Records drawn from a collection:
## START
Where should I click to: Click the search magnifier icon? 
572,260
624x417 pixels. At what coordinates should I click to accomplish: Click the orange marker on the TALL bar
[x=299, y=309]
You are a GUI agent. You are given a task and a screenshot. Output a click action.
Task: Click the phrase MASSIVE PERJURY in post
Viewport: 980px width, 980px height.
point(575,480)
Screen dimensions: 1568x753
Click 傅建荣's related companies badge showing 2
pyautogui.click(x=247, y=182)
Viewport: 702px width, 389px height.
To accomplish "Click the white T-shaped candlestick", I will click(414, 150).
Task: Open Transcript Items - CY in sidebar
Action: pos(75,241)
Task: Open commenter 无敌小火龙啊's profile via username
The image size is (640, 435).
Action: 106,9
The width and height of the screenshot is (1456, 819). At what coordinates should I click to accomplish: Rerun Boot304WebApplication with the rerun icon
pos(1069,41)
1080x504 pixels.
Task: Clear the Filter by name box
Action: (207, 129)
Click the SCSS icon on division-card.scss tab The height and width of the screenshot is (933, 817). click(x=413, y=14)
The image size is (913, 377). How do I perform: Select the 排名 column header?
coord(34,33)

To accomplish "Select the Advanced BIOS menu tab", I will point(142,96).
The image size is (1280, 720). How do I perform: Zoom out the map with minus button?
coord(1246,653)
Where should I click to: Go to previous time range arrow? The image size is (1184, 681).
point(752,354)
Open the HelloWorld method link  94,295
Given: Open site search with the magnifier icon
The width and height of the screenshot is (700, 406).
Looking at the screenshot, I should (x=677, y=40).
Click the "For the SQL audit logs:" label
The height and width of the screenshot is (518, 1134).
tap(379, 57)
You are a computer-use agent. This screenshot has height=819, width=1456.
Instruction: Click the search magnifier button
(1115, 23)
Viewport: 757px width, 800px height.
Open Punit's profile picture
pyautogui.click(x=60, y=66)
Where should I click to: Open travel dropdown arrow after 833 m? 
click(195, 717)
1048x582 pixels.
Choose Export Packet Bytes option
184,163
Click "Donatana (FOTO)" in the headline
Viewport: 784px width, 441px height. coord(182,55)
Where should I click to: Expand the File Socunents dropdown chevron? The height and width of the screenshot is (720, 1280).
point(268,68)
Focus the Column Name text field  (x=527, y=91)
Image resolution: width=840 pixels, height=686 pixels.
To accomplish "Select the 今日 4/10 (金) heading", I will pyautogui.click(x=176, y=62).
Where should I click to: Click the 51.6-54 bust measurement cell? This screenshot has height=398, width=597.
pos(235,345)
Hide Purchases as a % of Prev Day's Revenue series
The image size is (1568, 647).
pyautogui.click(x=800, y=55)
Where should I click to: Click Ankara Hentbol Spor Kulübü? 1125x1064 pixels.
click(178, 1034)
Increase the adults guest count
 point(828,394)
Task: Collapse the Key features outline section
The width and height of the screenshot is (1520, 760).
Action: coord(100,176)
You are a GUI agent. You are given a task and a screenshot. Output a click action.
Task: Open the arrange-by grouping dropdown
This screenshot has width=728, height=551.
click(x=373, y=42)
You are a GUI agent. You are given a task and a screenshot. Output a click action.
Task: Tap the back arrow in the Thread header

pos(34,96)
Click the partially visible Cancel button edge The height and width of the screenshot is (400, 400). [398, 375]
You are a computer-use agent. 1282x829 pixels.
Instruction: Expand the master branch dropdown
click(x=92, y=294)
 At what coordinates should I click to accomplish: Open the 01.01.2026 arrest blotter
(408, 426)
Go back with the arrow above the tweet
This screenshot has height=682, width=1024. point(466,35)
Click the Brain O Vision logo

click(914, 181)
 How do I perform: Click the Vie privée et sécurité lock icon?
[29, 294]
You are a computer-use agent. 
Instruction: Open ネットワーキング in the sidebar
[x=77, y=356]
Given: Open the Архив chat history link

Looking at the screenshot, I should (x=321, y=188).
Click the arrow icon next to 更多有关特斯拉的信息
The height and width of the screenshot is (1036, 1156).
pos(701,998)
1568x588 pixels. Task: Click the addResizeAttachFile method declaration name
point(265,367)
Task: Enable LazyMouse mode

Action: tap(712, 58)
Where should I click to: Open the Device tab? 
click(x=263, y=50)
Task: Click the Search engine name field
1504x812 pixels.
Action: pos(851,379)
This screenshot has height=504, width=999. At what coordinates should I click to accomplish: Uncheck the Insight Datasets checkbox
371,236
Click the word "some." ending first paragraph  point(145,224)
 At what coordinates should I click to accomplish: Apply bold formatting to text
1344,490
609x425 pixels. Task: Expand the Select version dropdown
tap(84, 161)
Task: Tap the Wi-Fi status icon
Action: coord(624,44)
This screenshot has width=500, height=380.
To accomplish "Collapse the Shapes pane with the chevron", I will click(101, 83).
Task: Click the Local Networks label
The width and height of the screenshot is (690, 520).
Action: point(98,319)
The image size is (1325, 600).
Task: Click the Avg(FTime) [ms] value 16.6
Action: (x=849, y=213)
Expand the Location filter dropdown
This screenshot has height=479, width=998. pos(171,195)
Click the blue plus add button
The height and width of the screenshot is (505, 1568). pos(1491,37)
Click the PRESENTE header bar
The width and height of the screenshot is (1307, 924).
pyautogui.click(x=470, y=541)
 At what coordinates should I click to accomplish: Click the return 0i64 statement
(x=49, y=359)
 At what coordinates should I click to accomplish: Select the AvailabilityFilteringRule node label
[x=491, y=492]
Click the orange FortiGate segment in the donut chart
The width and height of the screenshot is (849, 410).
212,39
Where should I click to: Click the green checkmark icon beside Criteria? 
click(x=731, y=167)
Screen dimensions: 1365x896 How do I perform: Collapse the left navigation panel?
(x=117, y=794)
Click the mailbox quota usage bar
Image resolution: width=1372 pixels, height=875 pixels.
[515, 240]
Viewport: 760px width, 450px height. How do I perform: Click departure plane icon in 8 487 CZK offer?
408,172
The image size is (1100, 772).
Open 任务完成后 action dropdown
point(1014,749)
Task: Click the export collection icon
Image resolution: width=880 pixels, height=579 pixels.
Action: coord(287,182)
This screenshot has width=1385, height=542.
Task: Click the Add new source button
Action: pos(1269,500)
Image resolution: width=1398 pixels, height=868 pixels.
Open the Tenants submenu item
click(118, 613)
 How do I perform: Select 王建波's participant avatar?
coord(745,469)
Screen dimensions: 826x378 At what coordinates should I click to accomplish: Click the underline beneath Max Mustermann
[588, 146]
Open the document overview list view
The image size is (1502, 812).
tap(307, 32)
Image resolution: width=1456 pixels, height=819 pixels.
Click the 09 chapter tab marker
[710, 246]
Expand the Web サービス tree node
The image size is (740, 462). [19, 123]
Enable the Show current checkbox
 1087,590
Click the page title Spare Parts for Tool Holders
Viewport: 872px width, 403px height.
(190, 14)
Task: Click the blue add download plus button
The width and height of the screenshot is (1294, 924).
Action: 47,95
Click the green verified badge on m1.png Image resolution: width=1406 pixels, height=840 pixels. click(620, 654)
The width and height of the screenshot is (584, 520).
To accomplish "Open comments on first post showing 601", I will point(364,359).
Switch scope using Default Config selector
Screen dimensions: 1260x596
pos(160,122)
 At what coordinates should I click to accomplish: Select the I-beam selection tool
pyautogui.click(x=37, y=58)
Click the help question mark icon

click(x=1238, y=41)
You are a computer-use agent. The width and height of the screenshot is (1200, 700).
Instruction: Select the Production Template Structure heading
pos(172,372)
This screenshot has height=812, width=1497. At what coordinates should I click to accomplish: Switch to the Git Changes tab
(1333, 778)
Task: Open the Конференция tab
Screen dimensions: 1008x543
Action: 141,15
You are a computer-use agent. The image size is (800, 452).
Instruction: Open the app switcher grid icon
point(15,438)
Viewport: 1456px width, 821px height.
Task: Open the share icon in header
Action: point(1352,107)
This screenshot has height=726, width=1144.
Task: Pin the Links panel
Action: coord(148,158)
## END
■ What you need to do
Update all of the material so that every "magnifier" reads "magnifying glass", leaving everything else as it is.

■ Reply to the exercise
Where should I click to: Click the search magnifying glass icon? 
572,260
624x417 pixels. At what coordinates should I click to accomplish: Click the orange marker on the TALL bar
[x=299, y=309]
You are a GUI agent. You are given a task and a screenshot. Output a click action.
Task: Click the phrase MASSIVE PERJURY in post
Viewport: 980px width, 980px height.
point(575,480)
Screen dimensions: 1568x753
Click 傅建荣's related companies badge showing 2
pyautogui.click(x=247, y=182)
Viewport: 702px width, 389px height.
To accomplish "Click the white T-shaped candlestick", I will click(414, 150).
Task: Open Transcript Items - CY in sidebar
Action: pos(75,241)
Task: Open commenter 无敌小火龙啊's profile via username
The image size is (640, 435).
Action: 106,9
The width and height of the screenshot is (1456, 819). At what coordinates should I click to accomplish: Rerun Boot304WebApplication with the rerun icon
pos(1069,41)
1080x504 pixels.
Task: Clear the Filter by name box
Action: (207, 129)
Click the SCSS icon on division-card.scss tab The height and width of the screenshot is (933, 817). click(x=413, y=14)
The image size is (913, 377). How do I perform: Select the 排名 column header?
coord(34,33)

To accomplish "Select the Advanced BIOS menu tab", I will point(142,96).
The image size is (1280, 720). How do I perform: Zoom out the map with minus button?
coord(1246,653)
Where should I click to: Go to previous time range arrow? The image size is (1184, 681).
point(752,354)
Open the HelloWorld method link  94,295
Given: Open site search with the magnifying glass icon
The width and height of the screenshot is (700, 406).
Looking at the screenshot, I should (x=677, y=40).
Click the "For the SQL audit logs:" label
The height and width of the screenshot is (518, 1134).
tap(379, 57)
You are a computer-use agent. This screenshot has height=819, width=1456.
Instruction: Click the search magnifying glass button
(1115, 23)
Viewport: 757px width, 800px height.
Open Punit's profile picture
pyautogui.click(x=60, y=66)
Where should I click to: Open travel dropdown arrow after 833 m? 
click(195, 717)
1048x582 pixels.
Choose Export Packet Bytes option
184,163
Click "Donatana (FOTO)" in the headline
Viewport: 784px width, 441px height. coord(182,55)
Where should I click to: Expand the File Socunents dropdown chevron? The height and width of the screenshot is (720, 1280).
point(268,68)
Focus the Column Name text field  (x=527, y=91)
Image resolution: width=840 pixels, height=686 pixels.
To accomplish "Select the 今日 4/10 (金) heading", I will pyautogui.click(x=176, y=62).
Where should I click to: Click the 51.6-54 bust measurement cell? This screenshot has height=398, width=597.
pos(235,345)
Hide Purchases as a % of Prev Day's Revenue series
The image size is (1568, 647).
pyautogui.click(x=800, y=55)
Where should I click to: Click Ankara Hentbol Spor Kulübü? 1125x1064 pixels.
click(178, 1034)
Increase the adults guest count
 point(828,394)
Task: Collapse the Key features outline section
The width and height of the screenshot is (1520, 760).
Action: coord(100,176)
You are a GUI agent. You are given a task and a screenshot. Output a click action.
Task: Open the arrange-by grouping dropdown
This screenshot has width=728, height=551.
click(x=373, y=42)
You are a GUI agent. You are given a task and a screenshot. Output a click action.
Task: Tap the back arrow in the Thread header

pos(34,96)
Click the partially visible Cancel button edge The height and width of the screenshot is (400, 400). [398, 375]
You are a computer-use agent. 1282x829 pixels.
Instruction: Expand the master branch dropdown
click(x=92, y=294)
 At what coordinates should I click to accomplish: Open the 01.01.2026 arrest blotter
(408, 426)
Go back with the arrow above the tweet
This screenshot has height=682, width=1024. point(466,35)
Click the Brain O Vision logo

click(914, 181)
 How do I perform: Click the Vie privée et sécurité lock icon?
[29, 294]
You are a computer-use agent. 
Instruction: Open ネットワーキング in the sidebar
[x=77, y=356]
Given: Open the Архив chat history link

Looking at the screenshot, I should (x=321, y=188).
Click the arrow icon next to 更多有关特斯拉的信息
The height and width of the screenshot is (1036, 1156).
pos(701,998)
1568x588 pixels. Task: Click the addResizeAttachFile method declaration name
point(265,367)
Task: Enable LazyMouse mode

Action: tap(712, 58)
Where should I click to: Open the Device tab? 
click(x=263, y=50)
Task: Click the Search engine name field
1504x812 pixels.
Action: pos(851,379)
This screenshot has height=504, width=999. At what coordinates should I click to accomplish: Uncheck the Insight Datasets checkbox
371,236
Click the word "some." ending first paragraph  point(145,224)
 At what coordinates should I click to accomplish: Apply bold formatting to text
1344,490
609x425 pixels. Task: Expand the Select version dropdown
tap(84, 161)
Task: Tap the Wi-Fi status icon
Action: coord(624,44)
This screenshot has width=500, height=380.
To accomplish "Collapse the Shapes pane with the chevron", I will click(101, 83).
Task: Click the Local Networks label
The width and height of the screenshot is (690, 520).
Action: point(98,319)
The image size is (1325, 600).
Task: Click the Avg(FTime) [ms] value 16.6
Action: (x=849, y=213)
Expand the Location filter dropdown
This screenshot has height=479, width=998. pos(171,195)
Click the blue plus add button
The height and width of the screenshot is (505, 1568). pos(1491,37)
Click the PRESENTE header bar
The width and height of the screenshot is (1307, 924).
pyautogui.click(x=470, y=541)
 At what coordinates should I click to accomplish: Click the return 0i64 statement
(x=49, y=359)
 At what coordinates should I click to accomplish: Select the AvailabilityFilteringRule node label
[x=491, y=492]
Click the orange FortiGate segment in the donut chart
The width and height of the screenshot is (849, 410).
212,39
Where should I click to: Click the green checkmark icon beside Criteria? 
click(x=731, y=167)
Screen dimensions: 1365x896 How do I perform: Collapse the left navigation panel?
(x=117, y=794)
Click the mailbox quota usage bar
Image resolution: width=1372 pixels, height=875 pixels.
[515, 240]
Viewport: 760px width, 450px height. How do I perform: Click departure plane icon in 8 487 CZK offer?
408,172
The image size is (1100, 772).
Open 任务完成后 action dropdown
point(1014,749)
Task: Click the export collection icon
Image resolution: width=880 pixels, height=579 pixels.
Action: coord(287,182)
This screenshot has width=1385, height=542.
Task: Click the Add new source button
Action: pos(1269,500)
Image resolution: width=1398 pixels, height=868 pixels.
Open the Tenants submenu item
click(118, 613)
 How do I perform: Select 王建波's participant avatar?
coord(745,469)
Screen dimensions: 826x378 At what coordinates should I click to accomplish: Click the underline beneath Max Mustermann
[588, 146]
Open the document overview list view
The image size is (1502, 812).
tap(307, 32)
Image resolution: width=1456 pixels, height=819 pixels.
Click the 09 chapter tab marker
[710, 246]
Expand the Web サービス tree node
The image size is (740, 462). [19, 123]
Enable the Show current checkbox
 1087,590
Click the page title Spare Parts for Tool Holders
Viewport: 872px width, 403px height.
(190, 14)
Task: Click the blue add download plus button
The width and height of the screenshot is (1294, 924).
Action: 47,95
Click the green verified badge on m1.png Image resolution: width=1406 pixels, height=840 pixels. click(620, 654)
The width and height of the screenshot is (584, 520).
To accomplish "Open comments on first post showing 601", I will point(364,359).
Switch scope using Default Config selector
Screen dimensions: 1260x596
pos(160,122)
 At what coordinates should I click to accomplish: Select the I-beam selection tool
pyautogui.click(x=37, y=58)
Click the help question mark icon

click(x=1238, y=41)
You are a computer-use agent. The width and height of the screenshot is (1200, 700).
Instruction: Select the Production Template Structure heading
pos(172,372)
This screenshot has height=812, width=1497. At what coordinates should I click to accomplish: Switch to the Git Changes tab
(1333, 778)
Task: Open the Конференция tab
Screen dimensions: 1008x543
Action: 141,15
You are a computer-use agent. The image size is (800, 452).
Instruction: Open the app switcher grid icon
point(15,438)
Viewport: 1456px width, 821px height.
Task: Open the share icon in header
Action: point(1352,107)
This screenshot has height=726, width=1144.
Task: Pin the Links panel
Action: coord(148,158)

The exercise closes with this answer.